Find the equation of a circle with the centre on the x-axis. The circles passes through points (2,2) & (-4,-4)?
I just can't seem to solve this problem, so far i've done this:
Find the equation of a circle with the centre on the x-axis. The circles passes through points (2,2) & (-4,-4)
Since it's centre is on the x axis, the y coordinate of the center is 0.
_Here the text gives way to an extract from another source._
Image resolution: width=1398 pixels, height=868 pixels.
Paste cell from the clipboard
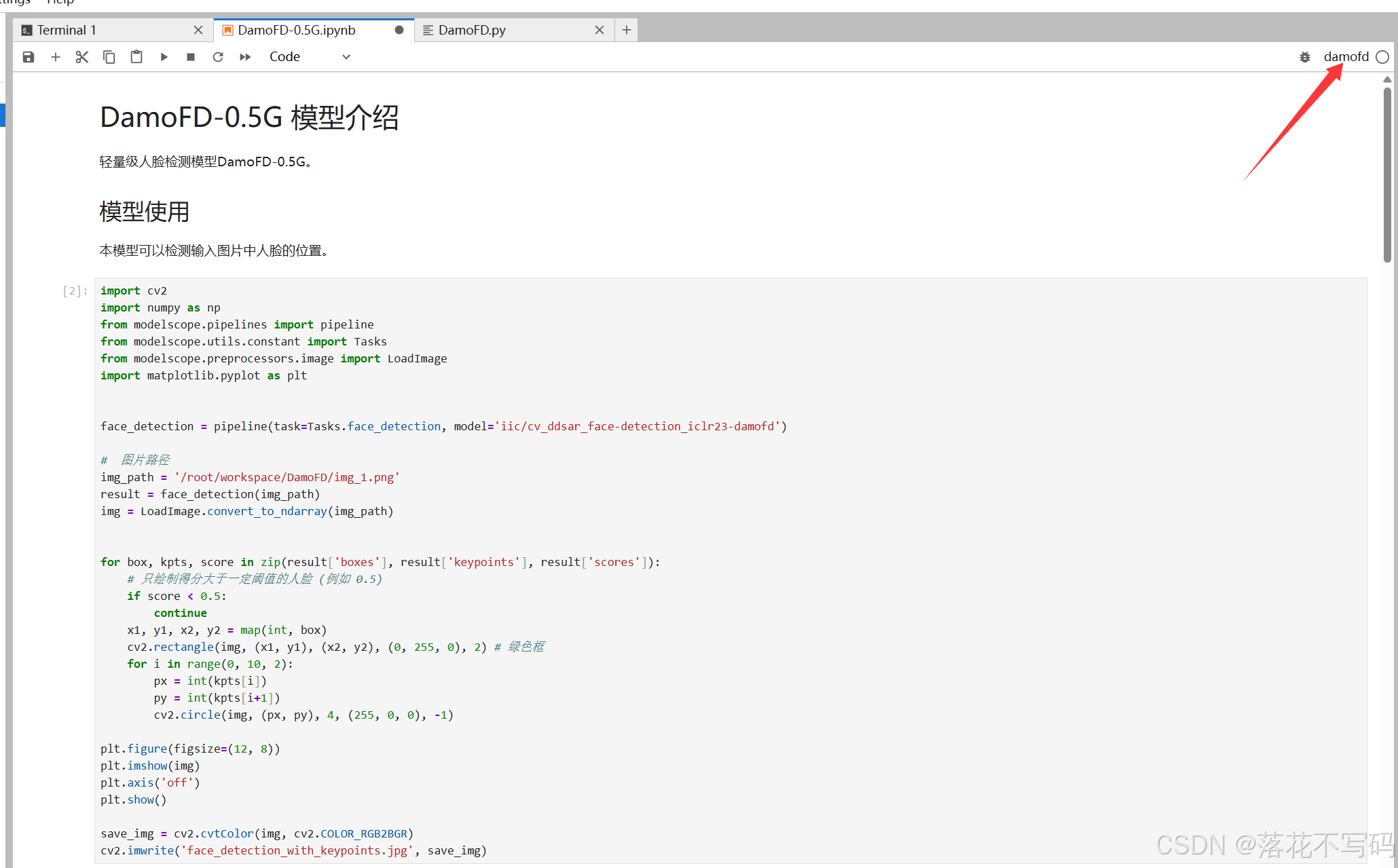(136, 57)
Let's name the points A and B:
A(2, 2)
B(-4, -4)
So for A:
q=0 therefore,
(2-p)^2+(2-0)^2 = r^2
4 - 4p +p^2 + 4 = r^2
p^2 - 4p + 8 = r^2
And for B:
(-4-p)^2+(-4-0)^2 = r^2
16 + 8p + p^2 +16 = r^2
p^2 + 8p + 32 = r^2
Now since both of these points can be found on the circle, we know that the radii are the same, so we can equal them.
p^2 - 4p + 8 = p^2 + 8p + 32
p^2 + 8p + 32 - p^2 + 4p - 8 = 0
12p = -24
p = -2
So
p = -2
q = 0
Therefore the equation of the circle is
(x + 2)^2 + y^2 = r^2
Now the thing i don't get is: how do you get the radius?